Cellobiohydrolase 58 (Cel7D) is the major cellulase produced by the white-rot fungus Phanerochaete chrysosporium, constituting approximately 10 % of the total secreted protein in liquid culture on cellulose. The enzyme is classified into family 7 of the glycosyl hydrolases, together with cellobiohydrolase I (Cel7A) and endoglucanase I (Cel7B) from Trichoderma reesei. Like those enzymes, it catalyses cellulose hydrolysis with net retention of the anomeric carbon configuration. The structure of the catalytic module (431 residues) of Cel7D was determined at 3.0 A resolution using the structure of Cel7A from T. reesei as a search model in molecular replacement, and ultimately refined at 1.32 A resolution. The core structure is a beta-sandwich composed of two large and mainly antiparallel beta-sheets packed onto each other. A long cellulose-binding groove is formed by loops on one face of the sandwich. The catalytic residues are conserved and the mechanism is expected to be the same as for other family members. The Phanerochaete Cel7D binding site is more open than that of the T. reesei cellobiohydrolase, as a result of deletions and other changes in the loop regions, which may explain observed differences in catalytic properties. The binding site is not, however, as open as the groove of the corresponding endoglucanase. A tyrosine residue at the entrance of the tunnel may be part of an additional subsite not present in the T. reesei cellobiohydrolase. The Cel7D structure was used to model the products of the five other family 7 genes found in P. chrysosporium. The results suggest that at least two of these will have differences in specificity and possibly catalytic mechanism, thus offering some explanation for the presence of Cel7 isozymes in this species, which are differentially expressed in response to various growth conditions.

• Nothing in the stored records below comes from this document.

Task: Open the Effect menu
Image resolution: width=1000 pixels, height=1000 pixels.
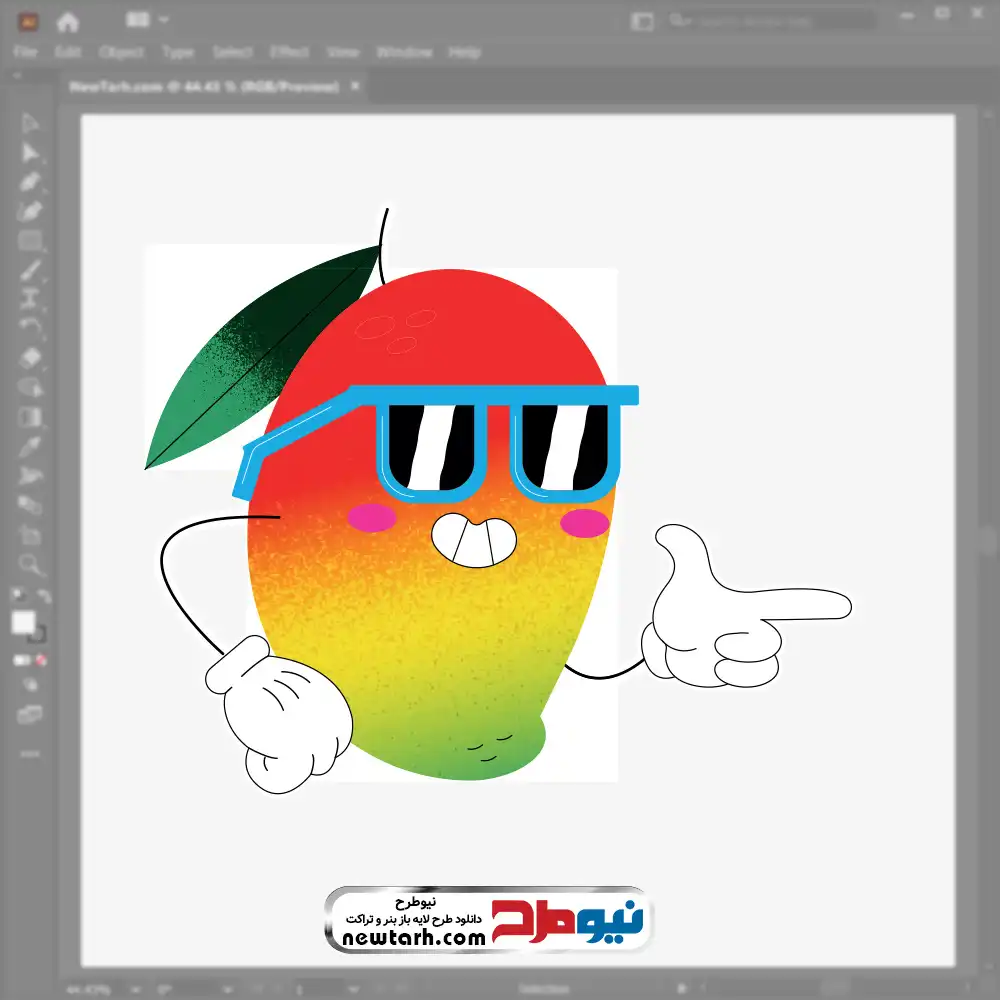Action: 289,52
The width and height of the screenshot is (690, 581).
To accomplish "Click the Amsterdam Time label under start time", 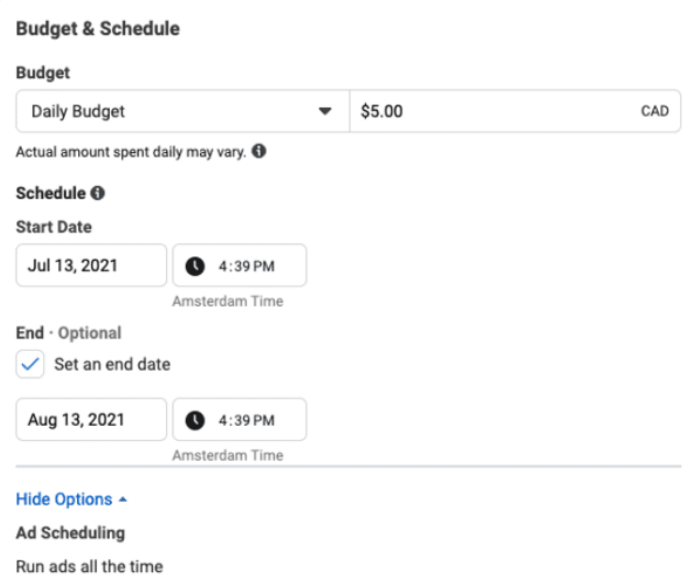I will [227, 301].
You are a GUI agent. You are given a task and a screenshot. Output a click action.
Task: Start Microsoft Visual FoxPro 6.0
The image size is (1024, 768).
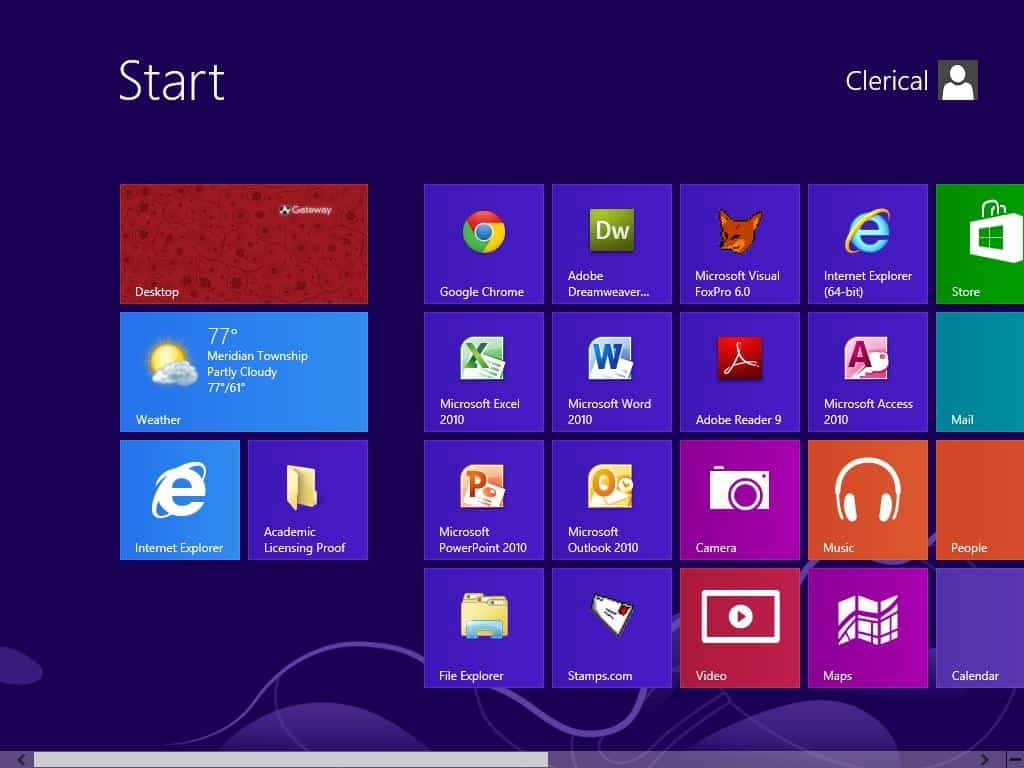[739, 243]
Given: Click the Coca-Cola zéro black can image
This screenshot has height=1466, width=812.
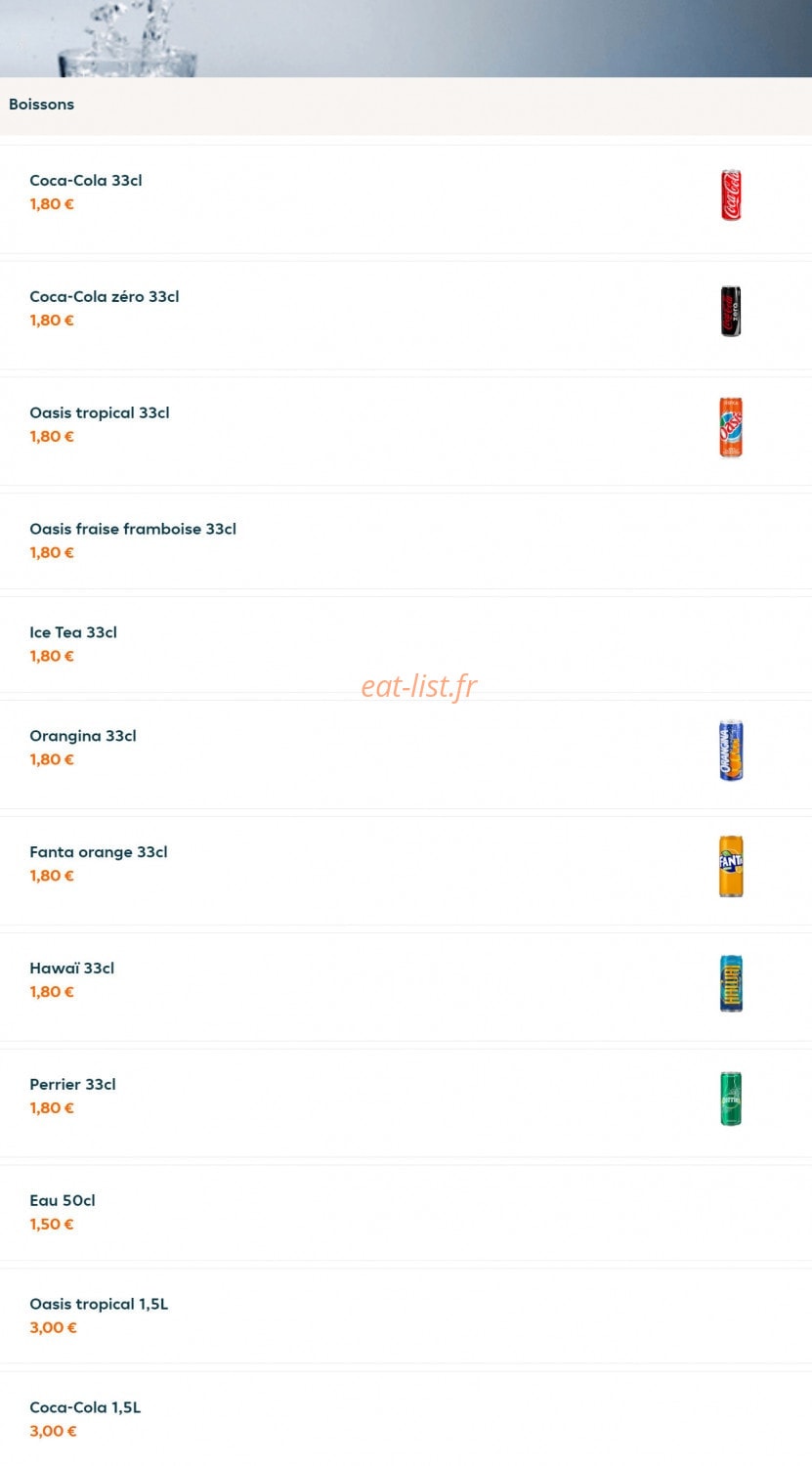Looking at the screenshot, I should tap(731, 311).
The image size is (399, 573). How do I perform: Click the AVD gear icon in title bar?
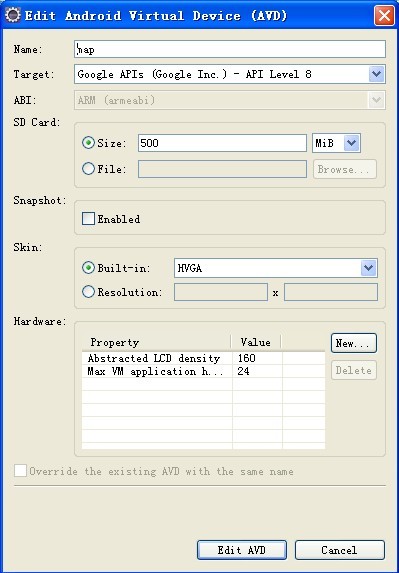coord(13,15)
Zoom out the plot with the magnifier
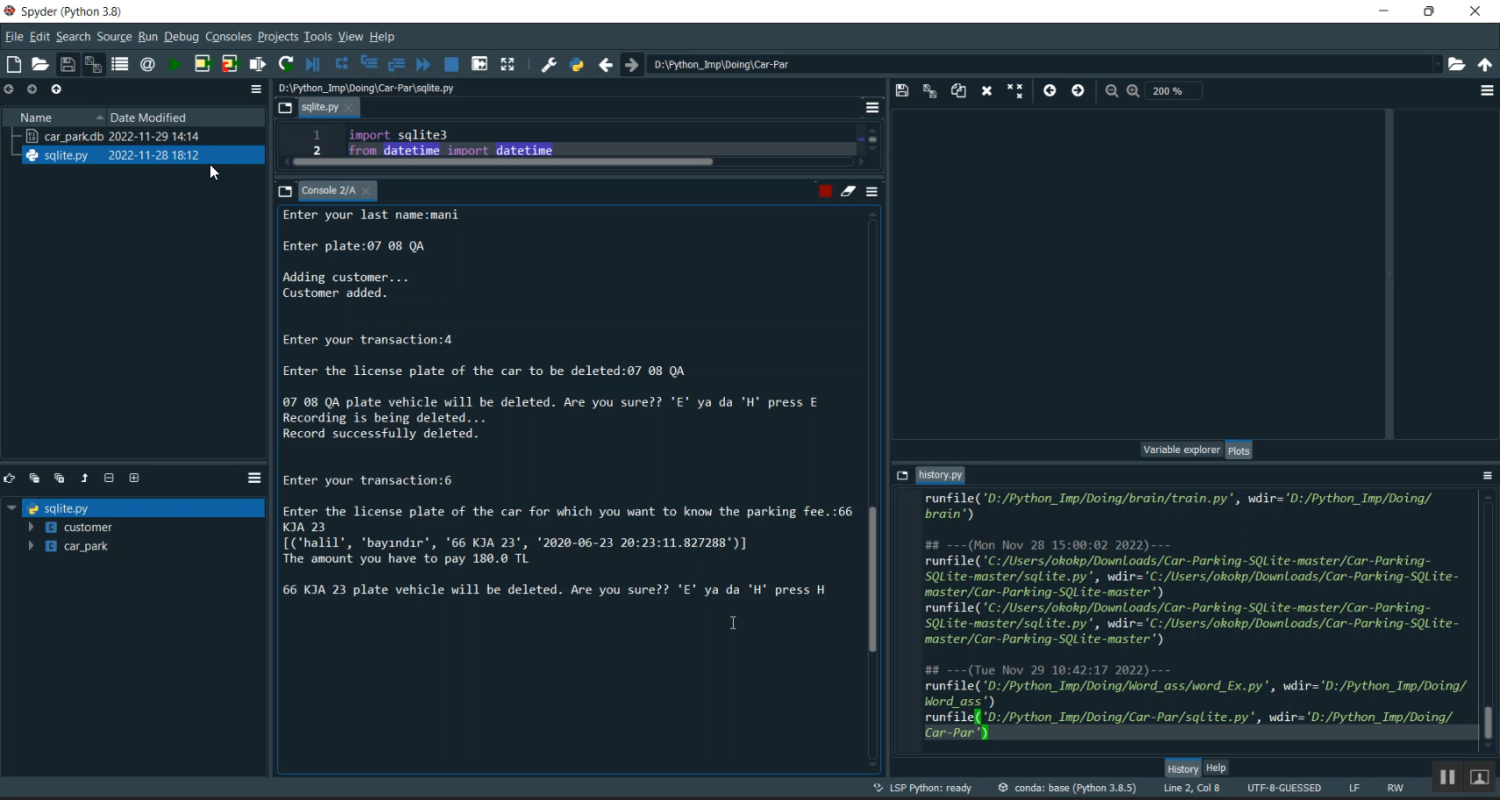The height and width of the screenshot is (800, 1500). click(1111, 91)
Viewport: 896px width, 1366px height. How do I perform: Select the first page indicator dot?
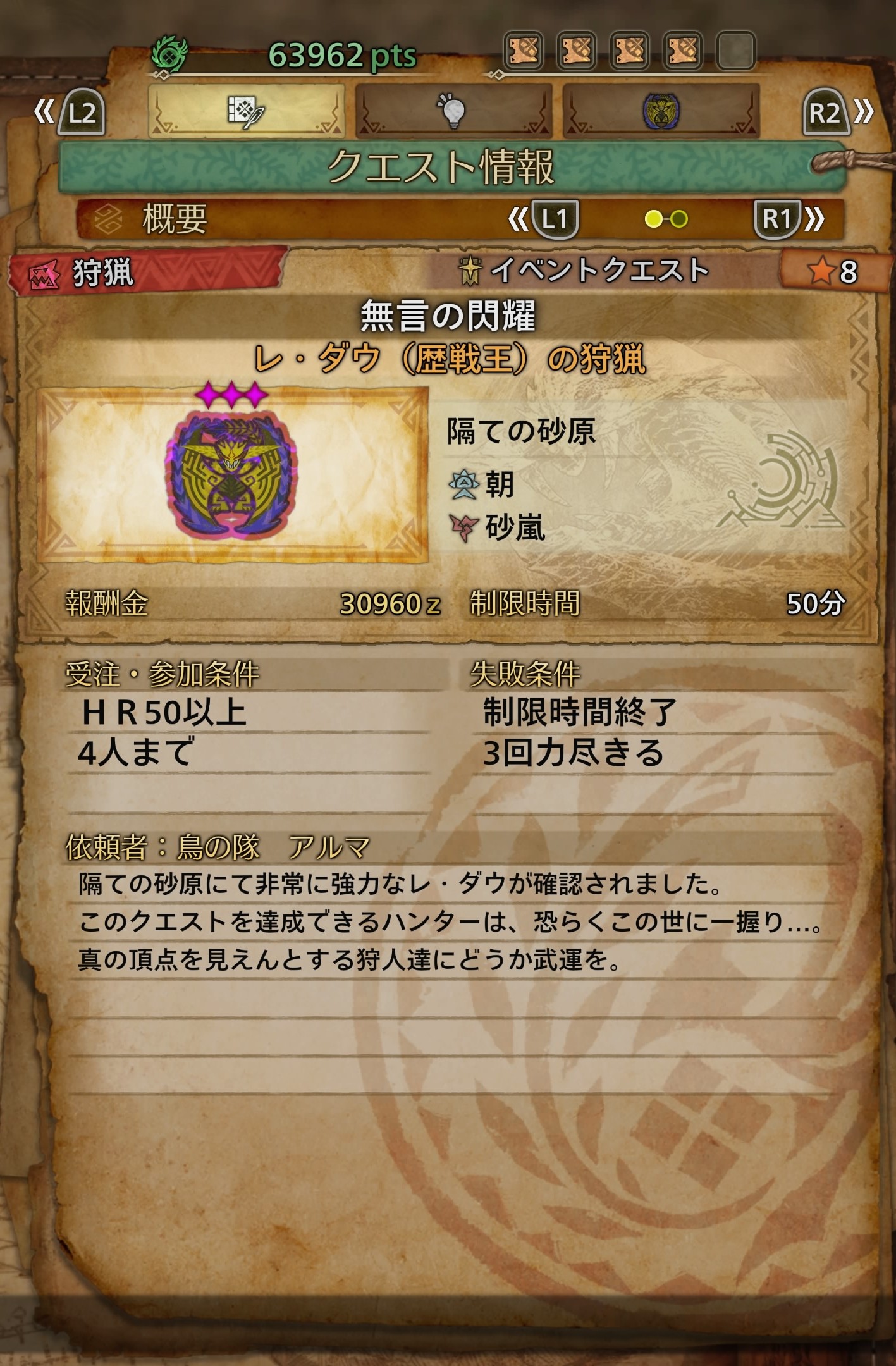(x=653, y=219)
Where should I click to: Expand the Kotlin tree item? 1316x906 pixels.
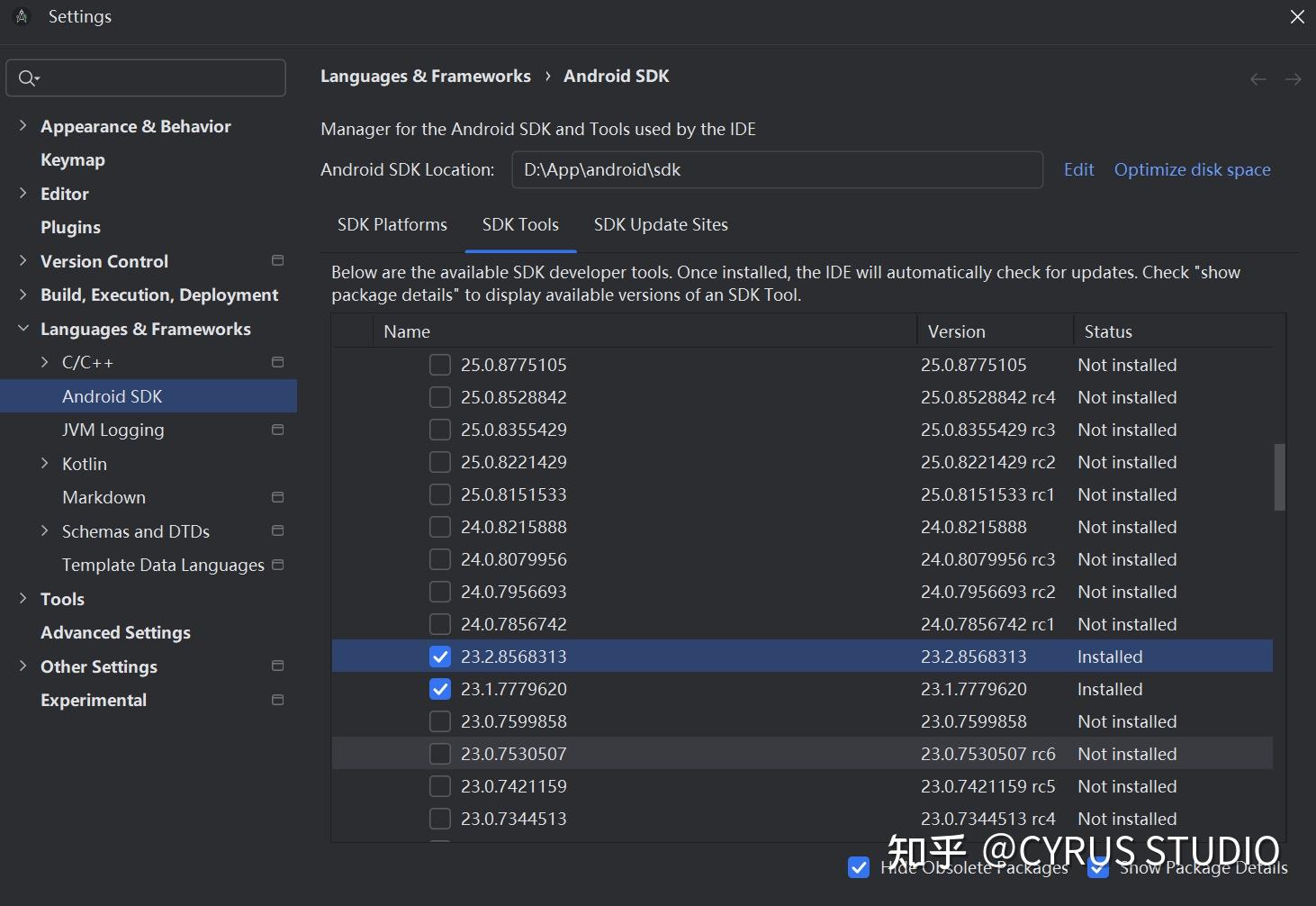tap(45, 463)
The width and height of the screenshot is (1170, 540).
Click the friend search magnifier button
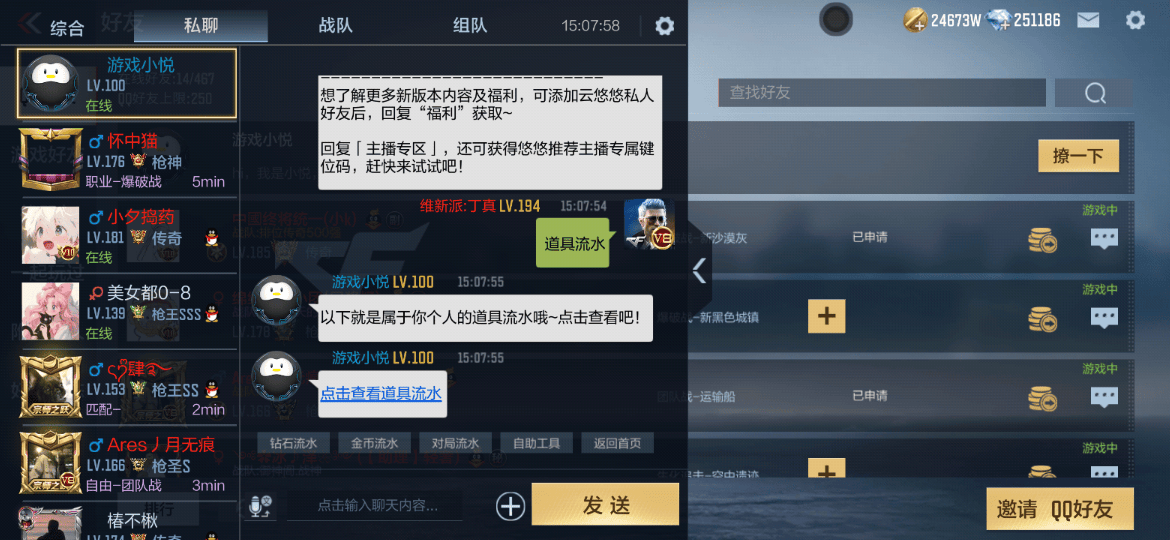click(x=1094, y=93)
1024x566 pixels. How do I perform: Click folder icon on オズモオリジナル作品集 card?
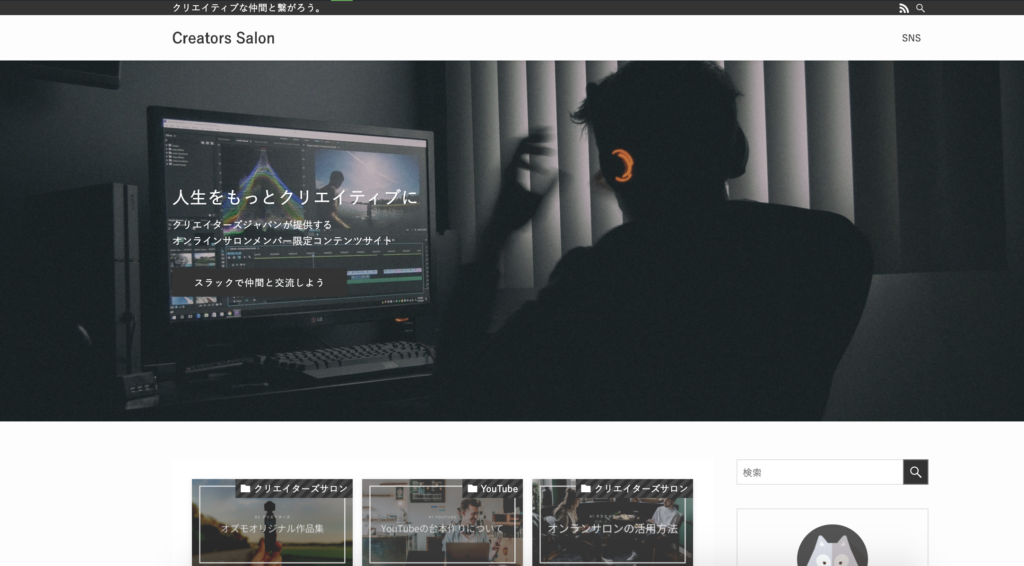click(245, 489)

Cellobiohydrolase 58 (P.c. Cel 7D) is complementary to the homologous CBH I (T.r. Cel 7A) in enantioseparations.

Cellobiohydrolase 58 (EC 3.2.1.91, P.c. Cel 7D) from Phanerochaete chrysosporium was immobilized on silica and the resulting material, CBH 58-silica, was then used as a chiral stationary phase (CSP) in liquid chromatographic separations of enantiomers. The enantioselectivities obtained on CBH 58-silica were compared with those on CBH I-silica (a phase based on a corresponding cellulase from Trichoderma reesei). CBH 58-silica displayed higher selectivity than CBH I-silica for the more hydrophilic compounds, such as atenolol and metoprolol, although great similarities in chiral separation of beta-adrenergic antagonists were found between the two phases. None of the acidic compounds tested could be resolved on the CBH 58 phase. Moreover, the solutes were retained more on the CBH 58 phase in general, indicating an improved application potential in bioanalysis. Addition of cellobiose or lactose, both of which are inhibitors of cellulases, to the mobile phase impaired the enantioselectivity, indicating an overlap of the enantioselective and catalytic sites. The chiral analytes also functioned as competitive inhibitors and their inhibition constants were determined.